The chairman of the US House Energy and Air Quality Subcommittee told a Platts Energy Podium event in Washington on Tuesday that he supports a greenhouse gases (GHG) cap-and-trade system that would provide nearly all emission credits for free to electric utilities, oil refineries and other industrial operations.
Representative Rick Boucher, Democrat-Virginia, said he believes the US should model its GHG control law on the country's successful acid rain program that is designed to cut national sulfur dioxide emissions from electric utilities through a cap-and-trade system.
The SO2 system gives away 97% of its allowances and auctions off the remaining 3%, Boucher said. "We can look to the very successful sulfur dioxide program," he said, calling the acid rain program "fluid" and "transparent".
"I think the burden of proof rests on those who think we would need to auction most of the allowances," Boucher said.

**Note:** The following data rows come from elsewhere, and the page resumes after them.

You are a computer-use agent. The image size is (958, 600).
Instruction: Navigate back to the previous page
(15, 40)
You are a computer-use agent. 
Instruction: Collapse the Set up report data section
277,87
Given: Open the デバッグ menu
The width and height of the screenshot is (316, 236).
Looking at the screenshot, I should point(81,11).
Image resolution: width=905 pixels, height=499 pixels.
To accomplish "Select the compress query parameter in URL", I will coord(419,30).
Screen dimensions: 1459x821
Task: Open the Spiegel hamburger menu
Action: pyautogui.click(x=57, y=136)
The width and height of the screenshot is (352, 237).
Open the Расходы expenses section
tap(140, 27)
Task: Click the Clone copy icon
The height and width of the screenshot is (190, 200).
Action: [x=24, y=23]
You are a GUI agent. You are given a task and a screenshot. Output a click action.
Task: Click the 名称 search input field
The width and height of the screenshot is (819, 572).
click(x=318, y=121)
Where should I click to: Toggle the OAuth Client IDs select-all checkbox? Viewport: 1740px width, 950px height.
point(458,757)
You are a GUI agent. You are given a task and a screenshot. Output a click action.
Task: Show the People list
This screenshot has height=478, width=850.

Boucher is seeking to pass economy-wide legislation that would reduce emissions 60% to 80% below current levels by 2050.
He put the odds of getting the bill through Congress and passed by President George W. Bush at more than 50% but estimated a better probability next year. "In the next Congress, I think the prospects of passing cap and trade and having it signed into law will be 80% or better," he said.
The three presidential candidates all support mandatory emissions reductions, and Democrats, who are viewed as more supportive of climate change actions, are considered likely to gain seats in both the House and Senate, he said.
The congressman said he would prefer that any GHG cap bill offer modest cuts in carbon emissions to 2025 with steeper reductions thereafter to allow coal-fired power generation to remain in the mix and permit the development of carbon capture and sequestration technologies.
To do otherwise would mean that natural gas would become the dominant fuel for power generation, leading to higher prices for the fuel amidst increasing natural gas demand from other economic sectors, Boucher said. "We simply have to prevent that from happening," he said, adding it will result in "deep economic dislocation."
He also said he is optimistic that permanent carbon storage could work. "This isn't rocket science at all. It isn't even auto mechanics," he said. "It will work. They've been storing CO2 in oil and gas fields for decades."